Reproduce the entries below word for word, starting at the first one and ending at the line that contains "The image size is (1017, 671).", with both ends included.

Segment Open

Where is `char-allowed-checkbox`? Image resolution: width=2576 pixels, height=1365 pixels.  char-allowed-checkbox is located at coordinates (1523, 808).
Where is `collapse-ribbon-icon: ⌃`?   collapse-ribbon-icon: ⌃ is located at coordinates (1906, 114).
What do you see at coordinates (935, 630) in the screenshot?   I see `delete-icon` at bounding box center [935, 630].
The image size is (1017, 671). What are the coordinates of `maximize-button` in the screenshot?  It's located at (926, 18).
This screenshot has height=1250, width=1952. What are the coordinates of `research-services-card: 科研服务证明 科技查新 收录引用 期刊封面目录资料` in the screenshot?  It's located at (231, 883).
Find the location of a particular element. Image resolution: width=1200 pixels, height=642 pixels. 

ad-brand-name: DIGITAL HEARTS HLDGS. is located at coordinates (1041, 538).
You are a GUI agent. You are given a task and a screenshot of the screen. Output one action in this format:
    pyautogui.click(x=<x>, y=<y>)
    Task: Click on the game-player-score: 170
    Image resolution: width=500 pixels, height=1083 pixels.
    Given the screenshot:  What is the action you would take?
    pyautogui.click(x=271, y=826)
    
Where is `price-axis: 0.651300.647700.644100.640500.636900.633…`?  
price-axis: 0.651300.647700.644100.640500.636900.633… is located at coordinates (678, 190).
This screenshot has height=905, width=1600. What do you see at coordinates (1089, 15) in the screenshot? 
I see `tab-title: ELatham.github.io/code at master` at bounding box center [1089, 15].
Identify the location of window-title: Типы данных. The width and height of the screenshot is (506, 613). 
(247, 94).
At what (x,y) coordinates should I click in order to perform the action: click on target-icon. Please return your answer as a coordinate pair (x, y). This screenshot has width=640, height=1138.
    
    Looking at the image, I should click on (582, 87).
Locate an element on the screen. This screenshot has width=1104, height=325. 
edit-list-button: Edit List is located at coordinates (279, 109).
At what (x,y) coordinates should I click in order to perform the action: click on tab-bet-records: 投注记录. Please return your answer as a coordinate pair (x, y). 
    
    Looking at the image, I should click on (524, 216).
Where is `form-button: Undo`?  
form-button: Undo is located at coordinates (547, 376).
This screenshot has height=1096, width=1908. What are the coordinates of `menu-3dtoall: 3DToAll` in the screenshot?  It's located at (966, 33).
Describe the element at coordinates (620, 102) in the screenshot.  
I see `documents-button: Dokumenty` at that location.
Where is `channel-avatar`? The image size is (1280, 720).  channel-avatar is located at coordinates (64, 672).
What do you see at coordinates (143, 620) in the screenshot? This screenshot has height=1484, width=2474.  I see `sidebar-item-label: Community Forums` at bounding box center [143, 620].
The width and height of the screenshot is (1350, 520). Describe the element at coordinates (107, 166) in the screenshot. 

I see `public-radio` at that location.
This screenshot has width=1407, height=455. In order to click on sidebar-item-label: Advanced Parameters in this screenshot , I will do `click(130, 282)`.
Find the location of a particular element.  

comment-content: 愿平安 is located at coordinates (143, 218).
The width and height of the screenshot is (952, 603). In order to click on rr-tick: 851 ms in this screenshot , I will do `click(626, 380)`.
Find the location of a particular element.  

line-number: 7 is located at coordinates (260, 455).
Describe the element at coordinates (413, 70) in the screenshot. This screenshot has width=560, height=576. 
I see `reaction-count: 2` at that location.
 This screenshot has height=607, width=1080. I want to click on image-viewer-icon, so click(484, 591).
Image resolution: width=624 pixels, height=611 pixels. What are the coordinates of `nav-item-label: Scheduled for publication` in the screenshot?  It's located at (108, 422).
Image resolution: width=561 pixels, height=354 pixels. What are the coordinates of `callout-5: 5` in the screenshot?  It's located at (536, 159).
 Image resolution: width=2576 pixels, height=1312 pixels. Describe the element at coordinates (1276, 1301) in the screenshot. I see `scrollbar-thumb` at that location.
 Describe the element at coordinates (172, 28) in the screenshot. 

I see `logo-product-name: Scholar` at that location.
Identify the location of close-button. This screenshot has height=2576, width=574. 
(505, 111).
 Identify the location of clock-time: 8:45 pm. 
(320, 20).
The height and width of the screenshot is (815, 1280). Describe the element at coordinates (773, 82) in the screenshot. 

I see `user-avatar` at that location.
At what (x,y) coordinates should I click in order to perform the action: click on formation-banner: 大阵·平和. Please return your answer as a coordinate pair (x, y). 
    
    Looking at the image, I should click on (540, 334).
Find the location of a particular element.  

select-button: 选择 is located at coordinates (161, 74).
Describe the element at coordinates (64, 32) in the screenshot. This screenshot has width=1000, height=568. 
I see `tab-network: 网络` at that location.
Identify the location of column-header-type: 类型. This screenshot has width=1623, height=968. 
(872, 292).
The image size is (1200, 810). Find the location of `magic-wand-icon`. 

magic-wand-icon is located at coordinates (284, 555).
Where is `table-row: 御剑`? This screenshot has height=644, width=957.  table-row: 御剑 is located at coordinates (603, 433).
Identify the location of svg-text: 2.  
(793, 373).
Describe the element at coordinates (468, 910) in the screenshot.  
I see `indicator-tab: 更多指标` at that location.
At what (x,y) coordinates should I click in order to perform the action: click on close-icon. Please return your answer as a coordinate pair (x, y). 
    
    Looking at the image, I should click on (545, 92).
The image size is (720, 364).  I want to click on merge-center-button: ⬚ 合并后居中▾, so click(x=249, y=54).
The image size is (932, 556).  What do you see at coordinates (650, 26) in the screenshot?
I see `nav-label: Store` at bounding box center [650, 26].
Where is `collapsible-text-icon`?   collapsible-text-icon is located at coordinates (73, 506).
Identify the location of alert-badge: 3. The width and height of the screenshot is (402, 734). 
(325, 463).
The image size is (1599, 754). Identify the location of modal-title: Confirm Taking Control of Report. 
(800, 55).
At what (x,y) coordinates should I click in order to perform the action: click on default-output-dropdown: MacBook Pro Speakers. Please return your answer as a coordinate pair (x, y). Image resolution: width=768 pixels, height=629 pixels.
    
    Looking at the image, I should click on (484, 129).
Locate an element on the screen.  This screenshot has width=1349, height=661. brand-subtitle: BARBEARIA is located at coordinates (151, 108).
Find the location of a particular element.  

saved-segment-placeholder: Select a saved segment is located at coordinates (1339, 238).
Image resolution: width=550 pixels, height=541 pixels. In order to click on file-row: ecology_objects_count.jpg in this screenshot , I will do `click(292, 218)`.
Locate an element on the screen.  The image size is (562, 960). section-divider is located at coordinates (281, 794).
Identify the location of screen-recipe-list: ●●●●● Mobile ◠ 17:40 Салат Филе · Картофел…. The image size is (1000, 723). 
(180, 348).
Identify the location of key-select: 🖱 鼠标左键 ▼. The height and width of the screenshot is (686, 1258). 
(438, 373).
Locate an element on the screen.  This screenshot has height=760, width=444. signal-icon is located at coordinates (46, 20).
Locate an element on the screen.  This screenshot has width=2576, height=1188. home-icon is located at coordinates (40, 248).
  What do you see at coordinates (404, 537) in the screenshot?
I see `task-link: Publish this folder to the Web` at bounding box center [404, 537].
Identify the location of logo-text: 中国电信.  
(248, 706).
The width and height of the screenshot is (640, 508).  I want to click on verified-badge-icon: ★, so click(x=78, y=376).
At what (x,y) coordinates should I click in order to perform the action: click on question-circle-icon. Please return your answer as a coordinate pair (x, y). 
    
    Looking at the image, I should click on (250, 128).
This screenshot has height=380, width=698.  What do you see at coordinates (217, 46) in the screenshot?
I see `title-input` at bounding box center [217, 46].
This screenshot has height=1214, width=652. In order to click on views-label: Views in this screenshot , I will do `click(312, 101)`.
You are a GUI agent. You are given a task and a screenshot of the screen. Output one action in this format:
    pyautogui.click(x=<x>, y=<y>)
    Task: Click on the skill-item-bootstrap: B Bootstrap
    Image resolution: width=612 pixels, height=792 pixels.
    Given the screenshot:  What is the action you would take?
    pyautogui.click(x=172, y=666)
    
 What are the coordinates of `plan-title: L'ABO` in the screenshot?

Segment Closed

**OUTPUT OF THE TASK:**
Where is `char-allowed-checkbox`? Image resolution: width=2576 pixels, height=1365 pixels.  char-allowed-checkbox is located at coordinates (1523, 808).
Where is `collapse-ribbon-icon: ⌃`?   collapse-ribbon-icon: ⌃ is located at coordinates (1906, 114).
What do you see at coordinates (935, 630) in the screenshot?   I see `delete-icon` at bounding box center [935, 630].
The image size is (1017, 671). What are the coordinates of `maximize-button` in the screenshot?  It's located at (926, 18).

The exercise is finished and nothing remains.